We can save these publication refereces into a text file in your working directory.

# this is exclusive to your OWN COMPUTER change it accordingly
setwd("~/Desktop/Teach_R/my_working_directory")
write(genus_publications_abstract, "my_genus_publications_as_abstract_format.txt")

5.4 Comparing sequences: BLAST

One of the most important tools of the NCBI is the Basic Local Alignment Search Tool (BLAST). This tool finds regions of local similarity between sequences by comparing nucleotide or protein sequences to sequence databases and calculates the statistical significance of matches. BLAST can be accessed form the NCBI website or link provided. It also has a friendly guide.

Here is a table from the reference manual that provide you with key features of the BLAST search pages in the “Basic BLAST” category guide.
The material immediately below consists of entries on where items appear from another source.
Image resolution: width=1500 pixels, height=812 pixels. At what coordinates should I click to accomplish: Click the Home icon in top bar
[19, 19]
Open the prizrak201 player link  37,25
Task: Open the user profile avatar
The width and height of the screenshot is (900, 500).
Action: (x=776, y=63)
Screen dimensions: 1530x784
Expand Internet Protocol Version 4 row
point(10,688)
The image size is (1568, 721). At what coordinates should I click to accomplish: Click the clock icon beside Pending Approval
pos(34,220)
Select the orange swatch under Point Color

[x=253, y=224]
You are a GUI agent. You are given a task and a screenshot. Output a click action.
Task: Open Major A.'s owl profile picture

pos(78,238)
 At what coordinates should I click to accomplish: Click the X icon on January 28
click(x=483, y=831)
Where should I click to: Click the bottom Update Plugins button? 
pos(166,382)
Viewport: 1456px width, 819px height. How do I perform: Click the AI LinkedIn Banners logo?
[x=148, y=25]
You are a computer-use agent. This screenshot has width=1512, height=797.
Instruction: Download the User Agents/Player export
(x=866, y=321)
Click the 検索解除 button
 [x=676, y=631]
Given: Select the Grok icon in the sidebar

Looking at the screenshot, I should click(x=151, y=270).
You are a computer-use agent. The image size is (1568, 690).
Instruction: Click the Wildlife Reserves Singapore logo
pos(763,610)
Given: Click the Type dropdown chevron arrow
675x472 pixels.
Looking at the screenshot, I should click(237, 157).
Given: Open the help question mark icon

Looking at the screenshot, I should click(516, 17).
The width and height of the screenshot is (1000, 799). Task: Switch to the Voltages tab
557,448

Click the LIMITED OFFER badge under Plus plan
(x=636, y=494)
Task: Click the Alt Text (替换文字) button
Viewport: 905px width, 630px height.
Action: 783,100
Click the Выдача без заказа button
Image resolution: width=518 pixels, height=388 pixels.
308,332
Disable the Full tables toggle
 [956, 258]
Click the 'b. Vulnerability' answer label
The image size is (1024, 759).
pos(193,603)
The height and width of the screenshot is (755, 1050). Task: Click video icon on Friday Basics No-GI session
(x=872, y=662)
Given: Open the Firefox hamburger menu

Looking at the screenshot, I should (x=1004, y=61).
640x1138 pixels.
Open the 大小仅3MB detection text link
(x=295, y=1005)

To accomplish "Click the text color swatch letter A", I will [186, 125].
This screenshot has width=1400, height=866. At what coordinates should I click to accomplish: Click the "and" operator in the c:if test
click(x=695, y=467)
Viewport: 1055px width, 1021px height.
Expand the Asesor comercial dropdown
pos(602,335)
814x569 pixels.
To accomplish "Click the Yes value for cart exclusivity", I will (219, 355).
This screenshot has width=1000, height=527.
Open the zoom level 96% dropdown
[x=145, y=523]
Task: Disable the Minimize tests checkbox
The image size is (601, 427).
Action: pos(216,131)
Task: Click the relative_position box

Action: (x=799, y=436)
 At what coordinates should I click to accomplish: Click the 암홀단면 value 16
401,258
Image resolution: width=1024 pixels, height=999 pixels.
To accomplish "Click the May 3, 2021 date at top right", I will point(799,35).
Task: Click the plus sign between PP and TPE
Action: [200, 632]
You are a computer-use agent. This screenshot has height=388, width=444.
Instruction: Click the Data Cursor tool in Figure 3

Search page Query & database Alignment Programs & Description
nucleotide blast nucleotide vs nucleotide nucleotide megablast: for sequence identification, intra-species comparison, discontiguous megablast: for cross-species comparison, searching with coding sequences; blastn: for searching with shorter queries, cross-species comparison
protein blast protein vs protein protein blastp: general sequence identification and similarity searches; Quick BLASTP: with a kmer match to accelerate search speed for very similar proteins; DELTA-BLAST[3]: protein similarity search with higher sensitivity than blastp; PSI-BLAST: iterative search for position-specific score matrix (PSSM) to identify distant relatives for a protein family; PHI-BLAST: protein alignment with input pattern as anchor_constraint
blastx nucleotide (translated) vs protein protein blastx: for identifying potential protein products encoded by a nucleotide query
tblastn protein vs nucleotide (translated) protein tblastn: for identifying database sequences encoding proteins similar to the query
tblastx nucleotide (translated) vs nucleotide (translated) protein tblastx: for identifying nucleotide sequences similar to the query based on their coding potential

We will focus on nucleotide blast.

9) If you are interested in comparing a nucleotide query against the nucleotide reference collection. You can use [blastn] or standard nucleotide BLAST.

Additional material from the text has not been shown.